**WHAT THE TASK REQUIRES**. Copy the records below again with "button" swapped for "control" and everything else left the same. Leave out the pictures.

[Word and element location records]

::::::::

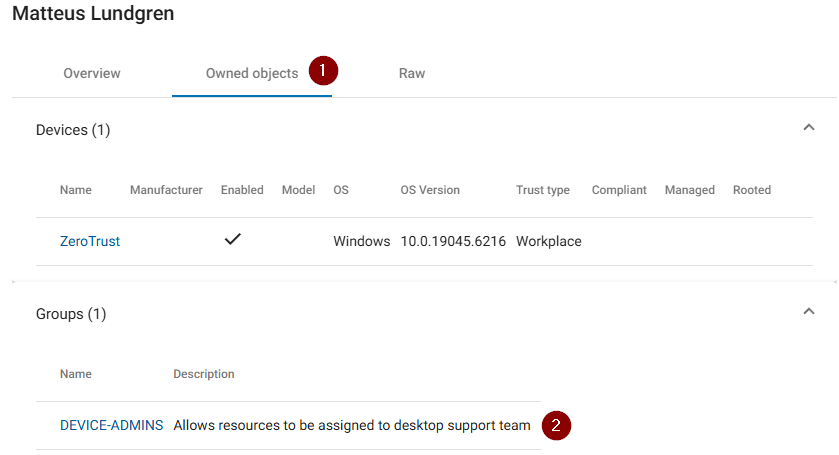Open the ZeroTrust device link

(90, 241)
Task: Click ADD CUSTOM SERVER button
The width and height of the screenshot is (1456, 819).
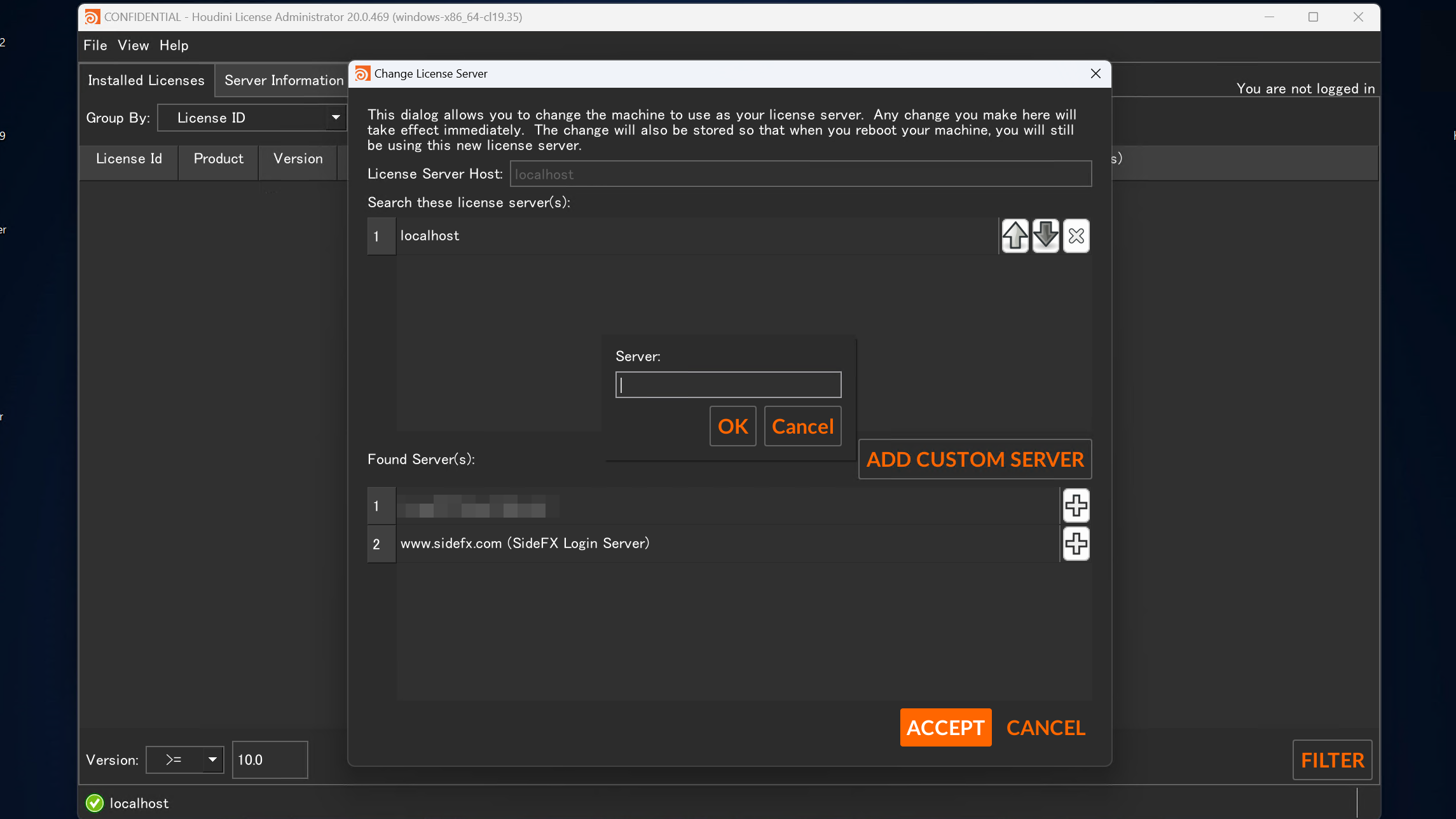Action: point(975,459)
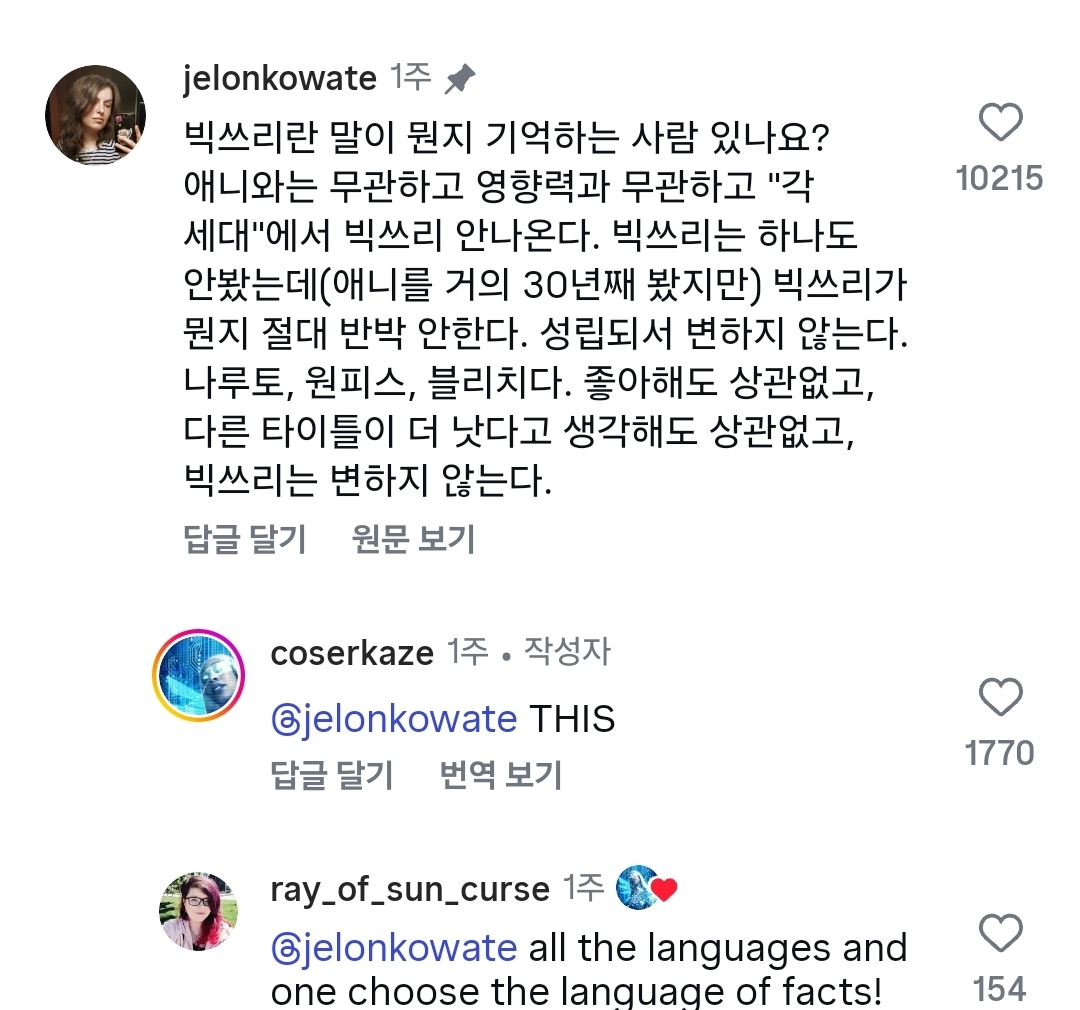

::::::::

**RESPONSE TO THE TASK**.
Open the ZeroTrust device link

(90, 241)
Task: Click ADD CUSTOM SERVER control
The width and height of the screenshot is (1456, 819).
Action: point(975,459)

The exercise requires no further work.